Quote Originally Posted by MacMillan of Rathdown View Post
That would be the case if I advocated only one heraldic authority as "valid", but I haven't done that. There are better than a dozen heraldic authorities in Europe, plus one in Canada and one more in the Republic of South Africa, and yet another in Antigua and Barbuda in the Caribbean. Each of these administers it's affairs according to it's own lights, with varying degrees of difficulty in obtaining a personal grant of arms (ranging from "easy" in the RSA to "impossible" in the Russian Federation), and each one is to be regarded as valid.

If tomorrow a new office of arms were to pop up in Mexico City, as a result of government initiative, it too would be regarded as "valid" by all of the other government-sponsored heraldic authorities.

And here, I think, is the crux of the problem.

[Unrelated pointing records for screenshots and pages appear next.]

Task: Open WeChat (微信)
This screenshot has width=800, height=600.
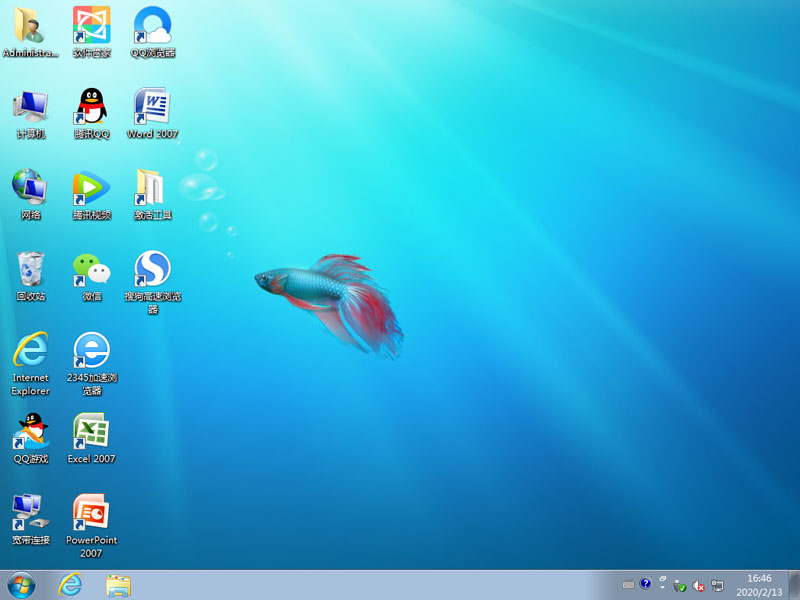Action: [x=90, y=270]
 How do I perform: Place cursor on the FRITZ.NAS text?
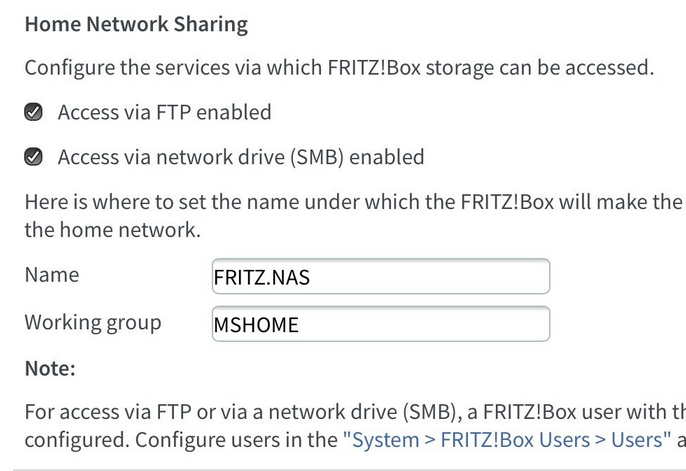coord(262,278)
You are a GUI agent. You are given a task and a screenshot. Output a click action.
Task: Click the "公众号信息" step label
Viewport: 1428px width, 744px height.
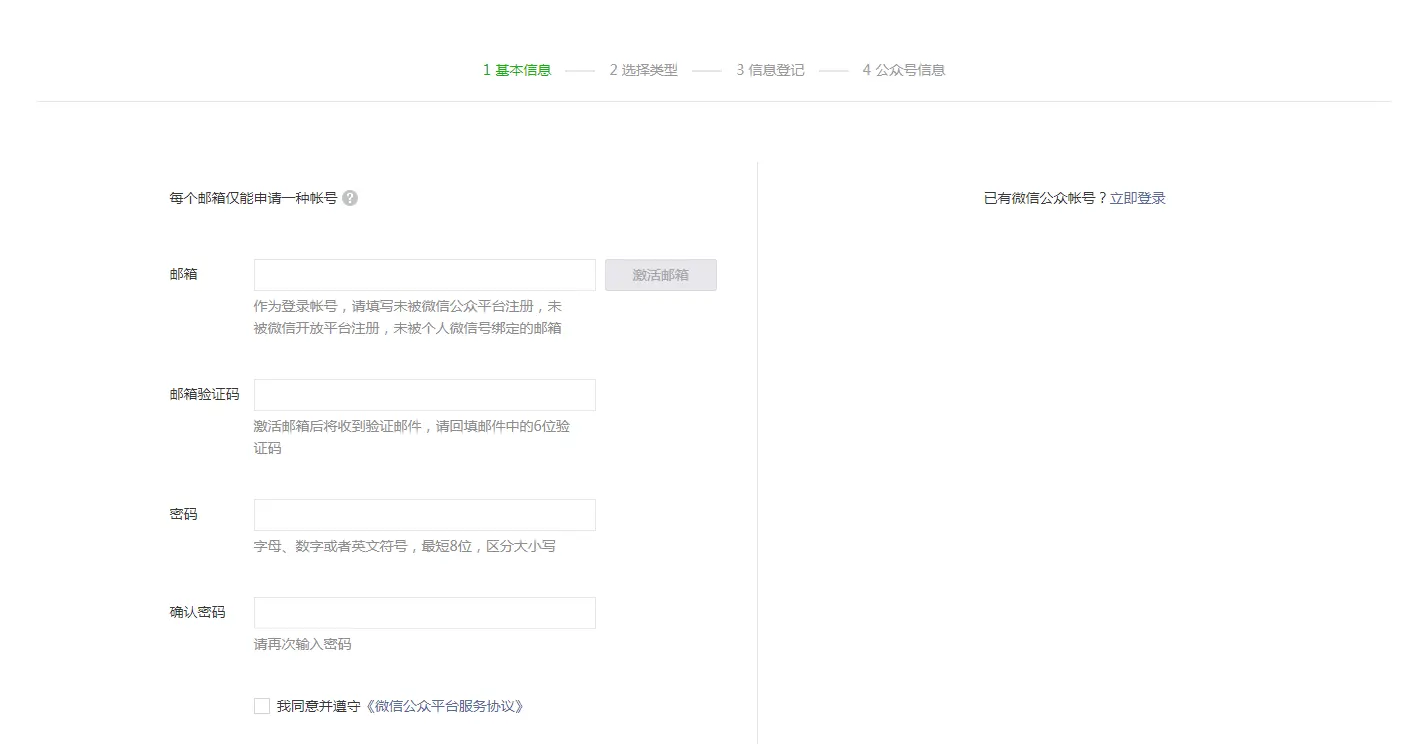(911, 69)
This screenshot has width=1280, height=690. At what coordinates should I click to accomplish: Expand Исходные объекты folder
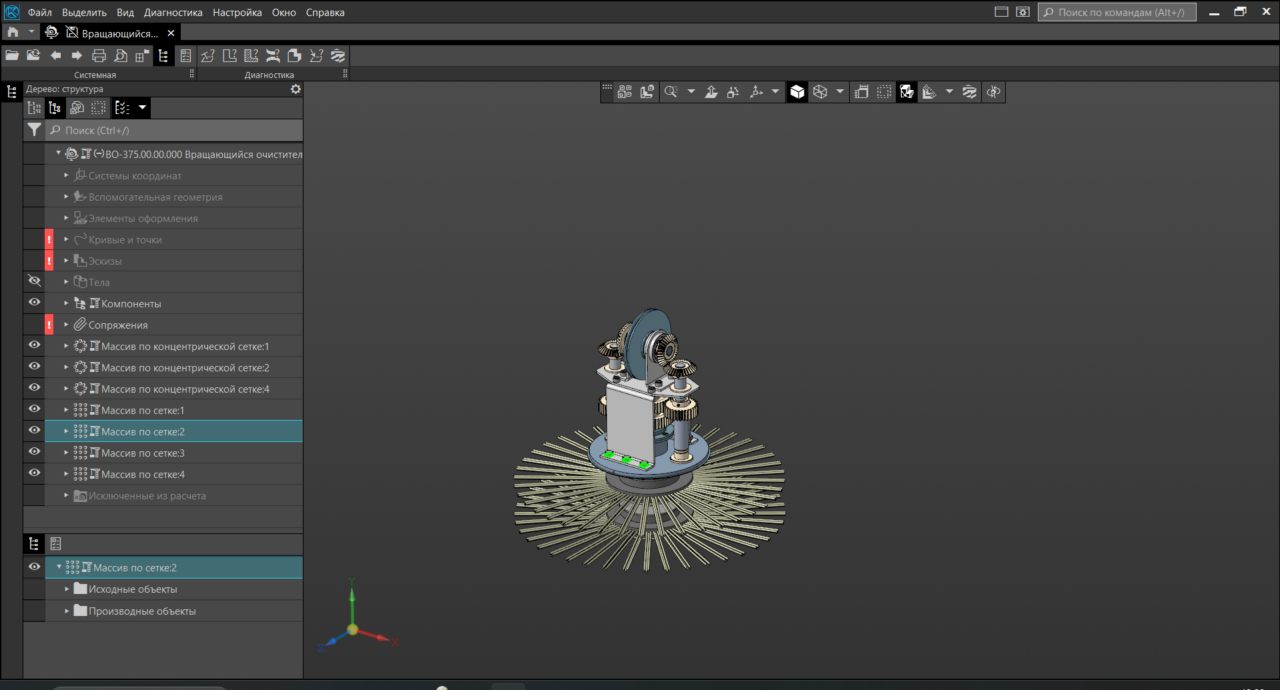pyautogui.click(x=67, y=589)
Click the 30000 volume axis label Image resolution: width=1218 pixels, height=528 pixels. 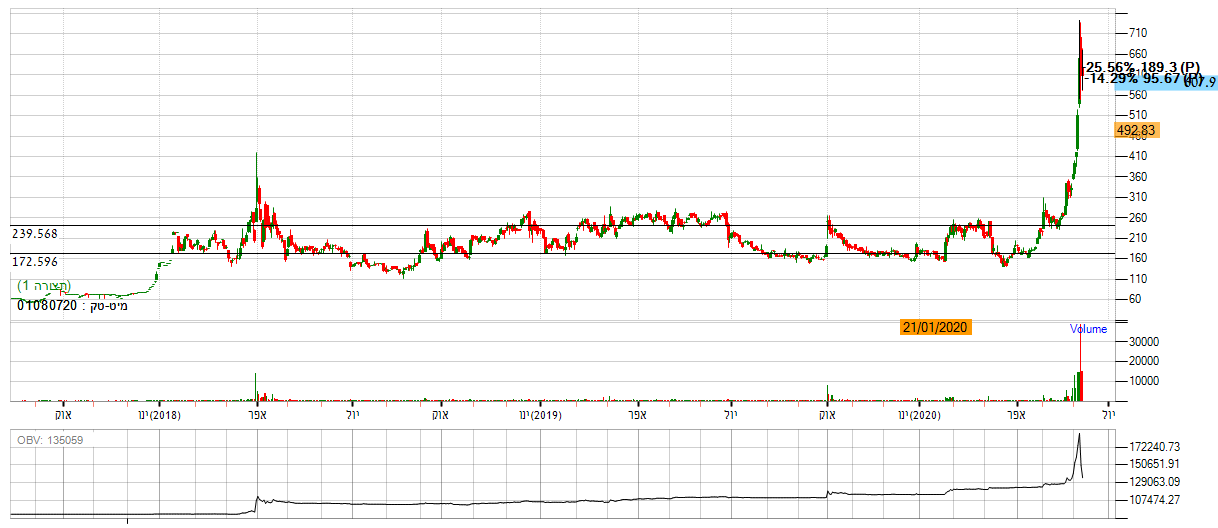coord(1143,341)
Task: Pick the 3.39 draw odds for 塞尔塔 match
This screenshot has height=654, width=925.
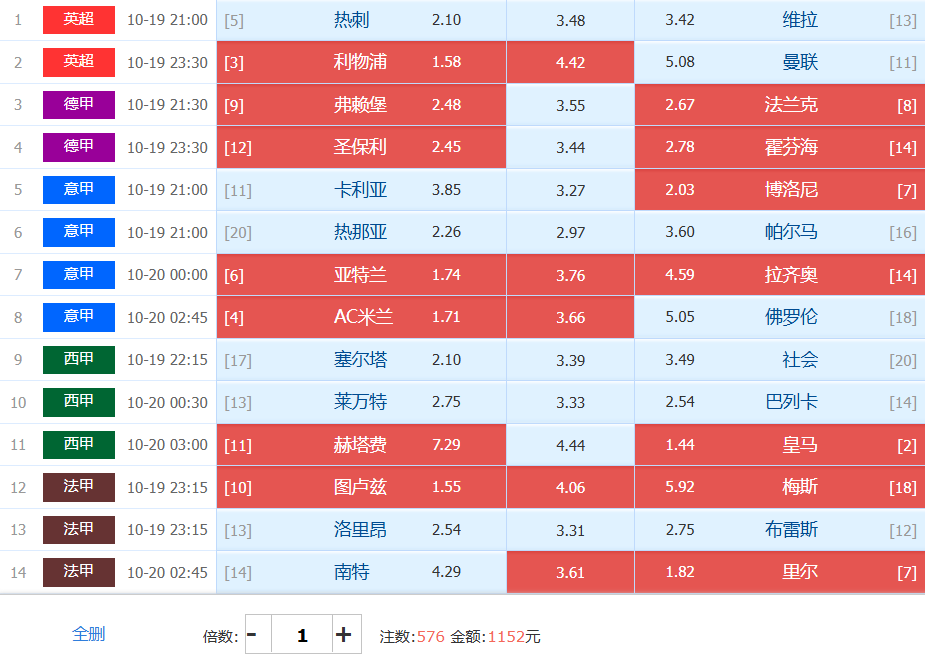Action: 570,360
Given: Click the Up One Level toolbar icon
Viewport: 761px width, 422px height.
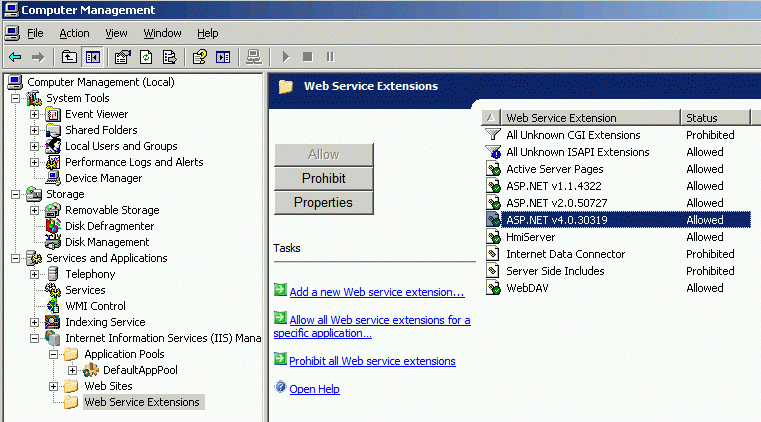Looking at the screenshot, I should tap(69, 57).
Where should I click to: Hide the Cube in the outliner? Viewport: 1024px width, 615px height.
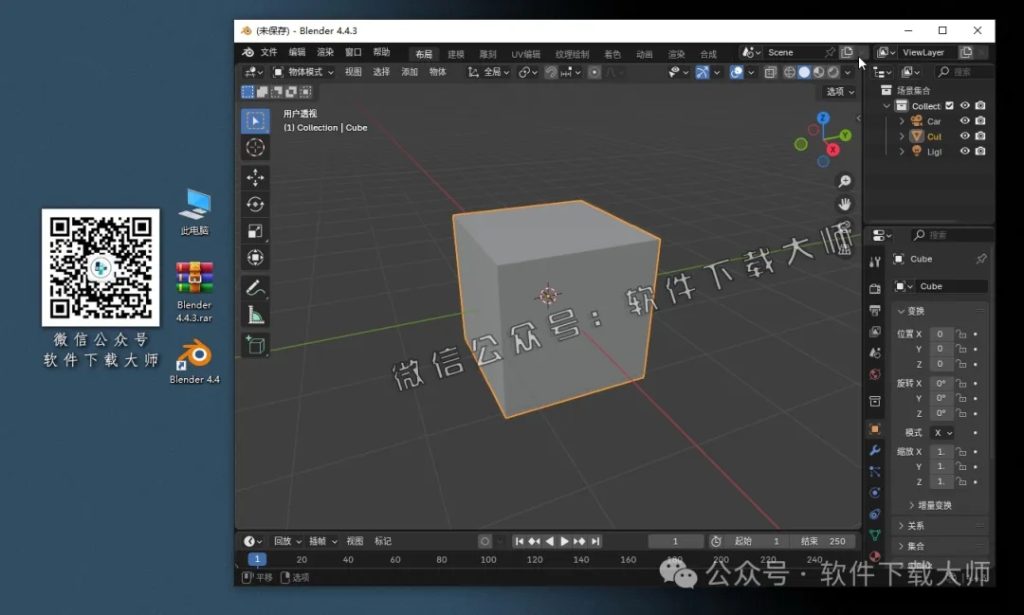964,136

As Mark Twain once said, "There are two kinds of people in the world; good people and bad people. The problem arises because it's the good people who decide who's who." It's the same in heraldry. The standards that are applied have nothing to do with the quality of armoury, and everything to do with the governmental standing of the office that created that armorial achievement. It may be unfair (and in my opinion it is) but that's how the system works.
But that's not the case, Scott. Focusing just on Europe for the moment, there are government authorized heraldic authorities currently operating in Belgium, Ireland, Slovakia, and the United Kingdom. There is one in Russia, but it is their current policy not to involve themselves with personal heraldry. There are no sanctioned heraldic authority in the Czech Republic, Denmark, France, Germany, Macedonia, the Netherlands, Norway, Poland, Portugal, Serbia, Sweden and Switzerland. These are all states where there is, however, some level of heraldic activity. Are you really suggesting that the people who bear arms in these countries are not "valid" in doing so? Seriously?